Self-Consolidating Concrete
William S. Phelan
Specified and Used Regularly for Reinforced Formed Members
Self-consolidating concrete (SCC) is increasingly used for reinforced formed-members, architectural concrete, and floors and slabs. It is often the only solution for structural repairs. SCC is a highly flowable, non-segregating concrete with a slump/flow of 20 to 30 inches. SCC can be easily placed and completely fills forms under its own weight without mechanical vibratory consolidation.
Self-consolidating concrete is achieved by use of the proper dosage of a high-range water reducing admixture and a viscosity-modifying admixture when needed to ensure stability and eliminate bleeding and segregation at the target spread. A high-range water reducer plus a hydration-control admixture may be used. A hydration-control admixture can extend proper plasticity for several hours.
Proposed mixes generally list the target spread as plus/minus 2 inches. The design/contracting team agree on a target spread. The target spread is the diameter of the concrete after the slump cone is raised. SCC is defined as concrete with a spread of 20 to 30 inches after the cone is lifted. In heavily reinforced members, the design/contracting team often requires a target spread of 28 inches +/-1 inch. In many tall buildings, the self-consolidating concrete mix used in vertical members is also used in slabs. Having one mix eliminates the required coordination of the switch from the vertical mix to the floor mix.

[Dataset entries]
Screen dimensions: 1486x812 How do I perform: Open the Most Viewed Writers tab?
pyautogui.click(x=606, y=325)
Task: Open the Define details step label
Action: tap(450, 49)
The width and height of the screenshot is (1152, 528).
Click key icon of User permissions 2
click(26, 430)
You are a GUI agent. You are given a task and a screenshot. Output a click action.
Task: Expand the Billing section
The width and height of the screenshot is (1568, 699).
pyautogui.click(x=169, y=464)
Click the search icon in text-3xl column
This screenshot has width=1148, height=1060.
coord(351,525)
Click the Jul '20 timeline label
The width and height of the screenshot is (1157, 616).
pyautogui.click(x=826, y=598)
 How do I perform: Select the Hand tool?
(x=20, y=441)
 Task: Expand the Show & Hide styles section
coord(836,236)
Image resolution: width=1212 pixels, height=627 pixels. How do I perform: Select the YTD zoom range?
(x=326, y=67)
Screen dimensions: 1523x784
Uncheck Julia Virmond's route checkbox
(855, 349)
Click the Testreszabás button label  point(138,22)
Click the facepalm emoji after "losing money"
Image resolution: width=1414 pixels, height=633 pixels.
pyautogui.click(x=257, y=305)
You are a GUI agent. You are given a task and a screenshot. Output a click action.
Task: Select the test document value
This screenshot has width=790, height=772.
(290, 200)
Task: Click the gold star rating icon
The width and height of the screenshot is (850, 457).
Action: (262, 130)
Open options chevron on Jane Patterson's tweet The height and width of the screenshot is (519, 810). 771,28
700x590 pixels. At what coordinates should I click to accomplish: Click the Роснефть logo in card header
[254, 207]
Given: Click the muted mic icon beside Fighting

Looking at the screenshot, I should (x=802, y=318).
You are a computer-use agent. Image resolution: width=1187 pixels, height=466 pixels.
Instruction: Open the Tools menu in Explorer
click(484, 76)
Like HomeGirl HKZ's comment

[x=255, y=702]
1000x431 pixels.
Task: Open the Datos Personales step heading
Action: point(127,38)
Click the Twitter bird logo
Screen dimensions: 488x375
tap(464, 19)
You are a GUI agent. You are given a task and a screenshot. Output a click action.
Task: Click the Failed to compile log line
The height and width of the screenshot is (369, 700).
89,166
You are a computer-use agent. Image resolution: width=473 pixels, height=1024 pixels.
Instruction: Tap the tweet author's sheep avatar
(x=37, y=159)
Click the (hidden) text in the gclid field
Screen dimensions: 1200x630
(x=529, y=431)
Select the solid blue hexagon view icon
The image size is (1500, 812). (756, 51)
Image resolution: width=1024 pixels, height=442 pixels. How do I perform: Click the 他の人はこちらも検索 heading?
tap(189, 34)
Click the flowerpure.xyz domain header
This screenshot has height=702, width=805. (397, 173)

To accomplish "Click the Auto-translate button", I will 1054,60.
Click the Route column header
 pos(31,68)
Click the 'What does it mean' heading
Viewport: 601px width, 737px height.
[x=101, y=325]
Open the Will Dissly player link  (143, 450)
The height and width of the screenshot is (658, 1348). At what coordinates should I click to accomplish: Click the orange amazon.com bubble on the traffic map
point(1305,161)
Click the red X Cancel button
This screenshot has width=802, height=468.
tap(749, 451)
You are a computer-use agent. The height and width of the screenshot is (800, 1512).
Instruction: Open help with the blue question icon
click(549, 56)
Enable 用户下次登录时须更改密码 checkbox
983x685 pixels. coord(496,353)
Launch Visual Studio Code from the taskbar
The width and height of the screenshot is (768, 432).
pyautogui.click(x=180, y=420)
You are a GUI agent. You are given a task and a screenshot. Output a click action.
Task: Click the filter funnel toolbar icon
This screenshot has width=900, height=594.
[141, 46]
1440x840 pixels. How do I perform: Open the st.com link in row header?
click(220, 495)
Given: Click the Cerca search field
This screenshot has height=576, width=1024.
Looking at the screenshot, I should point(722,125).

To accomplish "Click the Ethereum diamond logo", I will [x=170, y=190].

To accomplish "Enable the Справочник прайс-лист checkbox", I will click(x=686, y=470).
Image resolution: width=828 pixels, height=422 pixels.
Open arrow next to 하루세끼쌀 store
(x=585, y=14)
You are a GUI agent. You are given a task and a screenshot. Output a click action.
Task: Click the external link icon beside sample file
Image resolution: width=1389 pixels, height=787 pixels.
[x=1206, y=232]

What to work on:
(1) According to the text on self-consolidating concrete, what target spread is often required for heavily reinforced members?
(2) Continue the text on self-consolidating concrete from the point at which it ends.

Response list:
(1) 28 inches, plus or minus 1 inch.

(2)
Proper consolidation of a conventional mix requires two men. One is vibrating, and the other is moving the vibrator from point to point. Therefore, the SCC mix is more economical. SCC usage means an increase in the volume of daily placements. More concrete can be placed in a typical workday with a smaller crew.
Maximum rental space is the goal in many buildings. Columns and walls are heavily reinforced and are as narrow as possible. SCC is a requirement. Example projects include a 14,000 psi concrete at Tower One at the World Trade Center in New York City. Almost all of New York City’s tall buildings are using 14,000 psi concrete in their vertical members at the lower floors. An 8000 psi SCC mix was pumped blindly into a heavily reinforced elevated slab under the active Number 1 subway line at the World Trade Center. The slab was 50 feet wide. Every truck had to have a 28-inch spread. A lower spread could have resulted in a blockage, and that would have been disastrous. The Port Authority made a video of the early placements so that the team could see the SCC mix move easily into place.
Architectural concrete is increasingly using SCC. The American Concrete Institute’s ACI 347, Guide to Formwork for Concrete, has included guidance for determining form pressure. The Eli & Edythe Broad Museum at Michigan State University, Columbia University Medical and Graduate Education Building, and the United States Mission to the United Nations (USUN) are good examples of the use of SCC in successful architectural concrete projects. None of these projects had form pressure problems of significance that required concrete removal and replacement. The architect of the Michigan State University, Zaha Hadid, required “no bugholes.” (Bugholes are small holes or voids in the concrete surface. They are +/- 1⁄8 inch plus/minus in diameter.) The solution was to have the SCC in every truck have a 28-inch spread.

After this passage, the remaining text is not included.